■ **ABOUT THIS EXERCISE**
The line containing "Screen dimensions: 452x720" marks the end: write out exactly every line from the first line of the data below through that line, and only those.

■ **EXERCISE MATERIALS**
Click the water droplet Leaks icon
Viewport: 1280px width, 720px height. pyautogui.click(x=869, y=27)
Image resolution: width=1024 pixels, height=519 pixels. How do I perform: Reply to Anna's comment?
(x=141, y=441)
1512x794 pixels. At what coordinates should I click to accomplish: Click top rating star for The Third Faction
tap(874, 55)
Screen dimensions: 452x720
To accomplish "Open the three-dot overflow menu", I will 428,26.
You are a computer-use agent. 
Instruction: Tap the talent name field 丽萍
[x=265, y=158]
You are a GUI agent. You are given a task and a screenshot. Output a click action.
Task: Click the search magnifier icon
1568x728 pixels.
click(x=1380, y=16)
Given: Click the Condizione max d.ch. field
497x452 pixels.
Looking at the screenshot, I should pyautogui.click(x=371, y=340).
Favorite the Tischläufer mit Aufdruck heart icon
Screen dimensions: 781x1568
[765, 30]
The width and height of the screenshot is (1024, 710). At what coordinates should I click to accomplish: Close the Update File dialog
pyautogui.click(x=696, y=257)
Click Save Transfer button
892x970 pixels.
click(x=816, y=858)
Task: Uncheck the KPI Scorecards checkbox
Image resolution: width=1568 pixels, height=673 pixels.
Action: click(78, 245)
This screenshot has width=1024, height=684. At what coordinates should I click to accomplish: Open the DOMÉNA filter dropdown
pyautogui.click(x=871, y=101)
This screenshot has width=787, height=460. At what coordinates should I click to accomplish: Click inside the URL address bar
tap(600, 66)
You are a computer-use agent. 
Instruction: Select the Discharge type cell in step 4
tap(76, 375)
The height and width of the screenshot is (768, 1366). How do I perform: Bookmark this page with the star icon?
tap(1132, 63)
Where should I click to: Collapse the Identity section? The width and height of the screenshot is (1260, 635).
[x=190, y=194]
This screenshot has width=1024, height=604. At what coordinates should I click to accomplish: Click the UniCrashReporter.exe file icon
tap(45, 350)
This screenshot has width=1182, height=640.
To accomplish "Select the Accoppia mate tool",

■ **RESULT**
Click the water droplet Leaks icon
Viewport: 1280px width, 720px height. pyautogui.click(x=869, y=27)
Image resolution: width=1024 pixels, height=519 pixels. How do I perform: Reply to Anna's comment?
(x=141, y=441)
1512x794 pixels. At what coordinates should I click to accomplish: Click top rating star for The Third Faction
tap(874, 55)
Screen dimensions: 452x720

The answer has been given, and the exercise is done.